On 7 Jun 2014 00:53, "Paul Sokolovsky" firstname.lastname@example.org wrote:
Yes. Except for one small detail - Python3 specifies these code points to be Unicode code points. And Unicode is a very bloated thing.
I rather suspect users of East Asian & African scripts might have a different notion of what constitutes "bloated" vs "can actually represent this language properly, unlike 8-bit code spaces".
But if we drop that "Unicode" stipulation, then it's also exactly what MicroPython implements. Its "str" type consists of codepoints, we don't have pet names for them yet, like Unicode does, but their numeric values are 0-255. Note that it in no way limits encodings, characters, or scripts which can be used with MicroPython, because just like Unicode, it support concept of "surrogate pairs" (but we don't call it like that) - specifically, smaller code points may comprise bigger groupings.
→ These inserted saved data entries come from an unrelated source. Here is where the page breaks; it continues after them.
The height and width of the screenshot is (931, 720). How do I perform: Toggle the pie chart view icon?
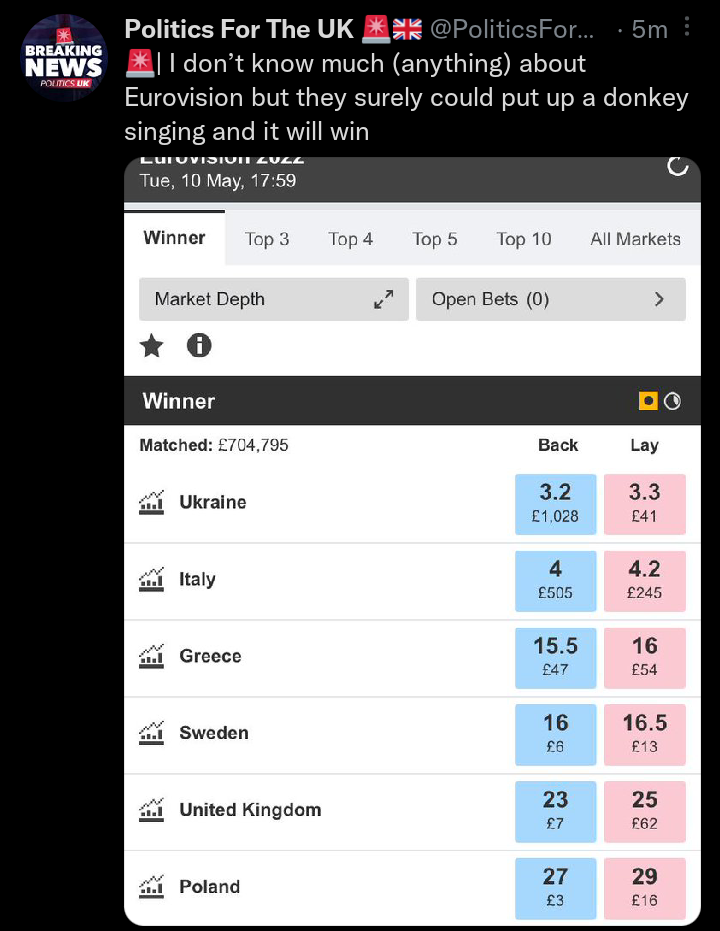672,401
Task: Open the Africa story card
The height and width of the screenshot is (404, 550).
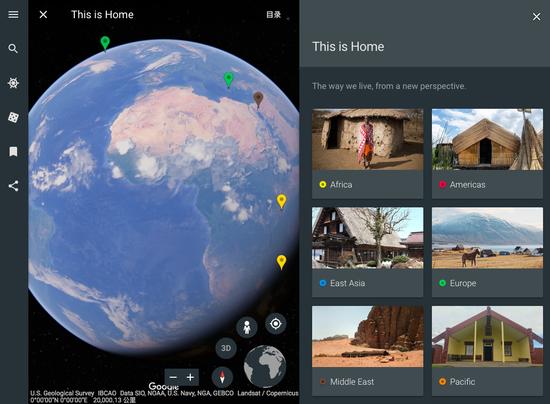Action: (368, 153)
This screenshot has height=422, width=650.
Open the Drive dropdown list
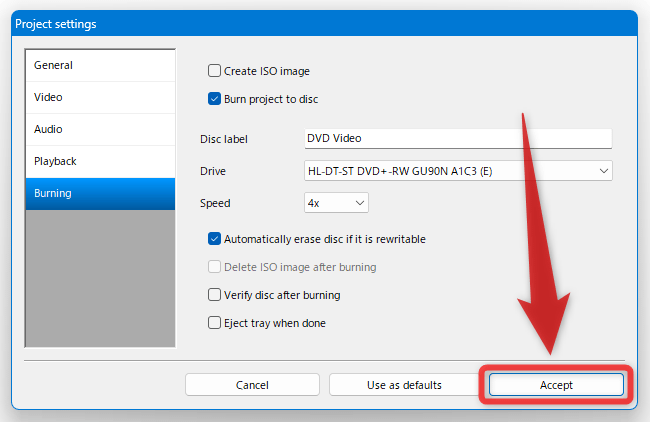click(458, 171)
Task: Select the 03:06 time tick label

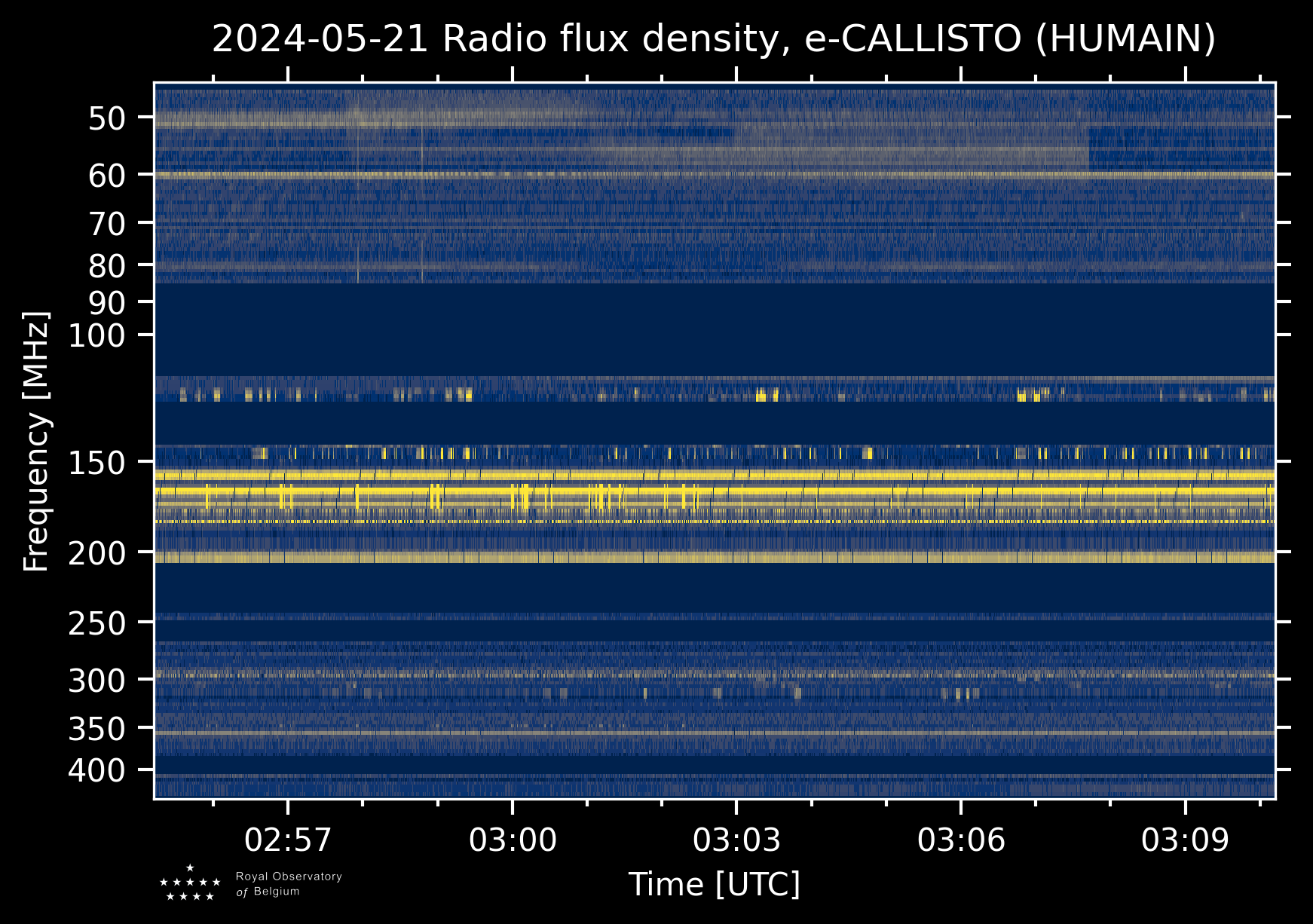Action: 961,840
But unlike Unicode, we don't stipulate format, value or other constraints on how these "surrogate pairs"-alikes are formed, leaving that to users.
This is effectively what the Python 2 str type does, and it's a recipe for data driven latent defects. You inevitably end up concatenating strings using different code spaces, or else splitting strings between surrogate pairs rather than on the proper boundaries, etc.
The abstraction presented to users by the str type *must* be the full range of Unicode code points as atomic units. Storing those internally as UTF-8 rather than as fixed width code points as CPython does is an experiment worth trying, since you don't have the same C level backwards compatibility constraints we do. But limiting the str type to a single code page per process is not an acceptable constraint in a Python 3 implementation.